New
Delhi: In what could have been a blow to tech-savvy people, the Supreme Court
on Wednesday dismissed a plea seeking ban on WhatsApp and other
communication applications on security grounds and claiming that
these services violated the law.
Petitioner
Sudhir Yadav said these messenger services violated the provisions of the
Indian Telegraph Act, 1885, and Information Technology Act,
2000. Other than WhatsApp, the petitioner had also named over dozen
other messaging platforms like Hike, Viber, Signal, Telegram and Secure
chat.
In
his petition, Yadav said that terrorists and criminals could easily
communicate on WhatsApp and make plans which are impossible to access even
by supercomputers as decrypting a single 256-bit encrypted message would
take hundreds of years.
“Even
if WhatsApp was asked to break through an individual’s message to hand over the
data to the government, it too will fail as it does not have the decryption
keys,” Yadav said in his petition.
WhatsApp
had introduced end-to-end encryption with their updated version from April
2016.
The
bench headed by Chief Justice T S Thakur and A M Khanwilkar, however,
granted liberty to the petitioner to approach appropriate authority in the
government with his grievances.
It
said the petitioner could also approach Telecom Disputes Settlement and
Appellate Tribunal (TDSAT) with his plea.
However,
WhatsApp’s end-to-end encryption might still be a contentious issue.
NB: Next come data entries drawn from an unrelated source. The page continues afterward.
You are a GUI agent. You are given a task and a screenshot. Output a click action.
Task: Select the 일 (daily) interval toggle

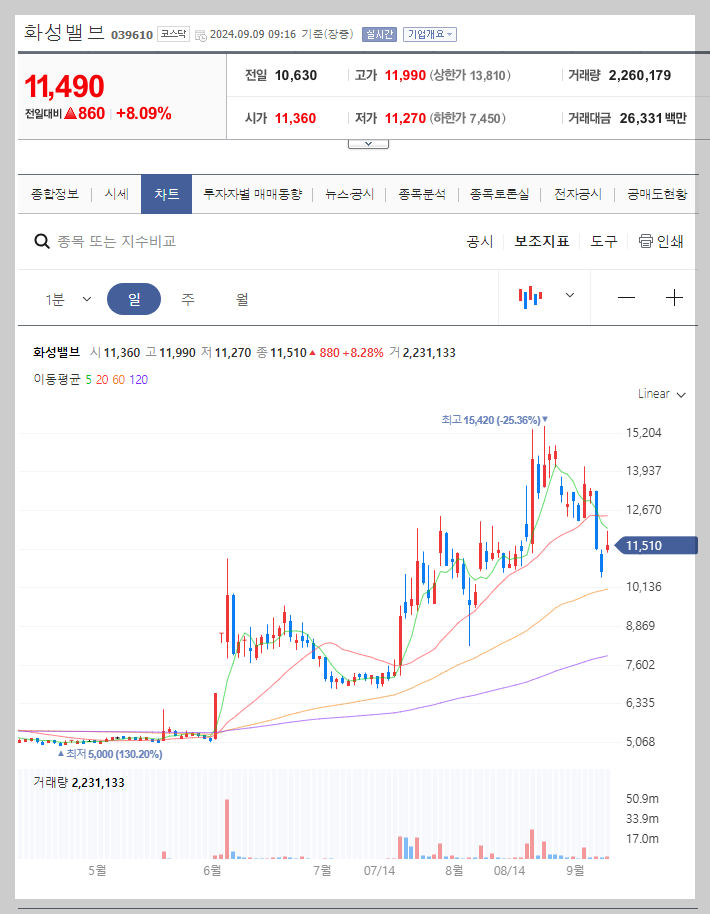(134, 298)
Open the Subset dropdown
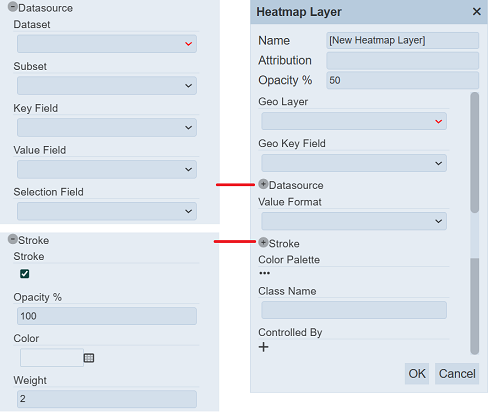This screenshot has width=488, height=412. point(107,86)
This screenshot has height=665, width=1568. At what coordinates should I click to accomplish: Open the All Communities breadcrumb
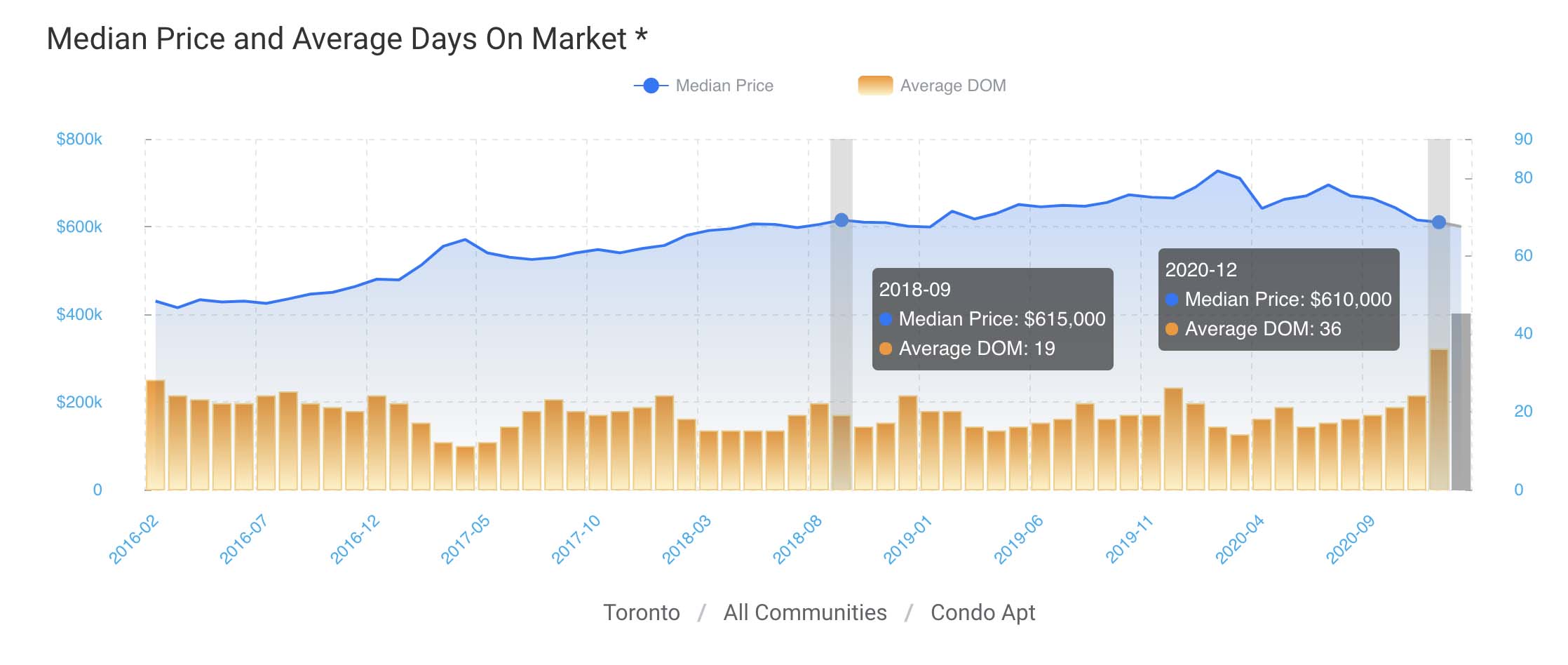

End-to-end
encryption means encryption at the device level and thus your chats, messages,
videos are not stored on WhatsApp’s servers at all. The only way to access this
data is if your device is compromised and the messages have not been deleted.
This encryption is designed to keep out man-in-the-middle attacks. Given WhatsApp
has over a billion users, this end-to-end encryption is a big deal.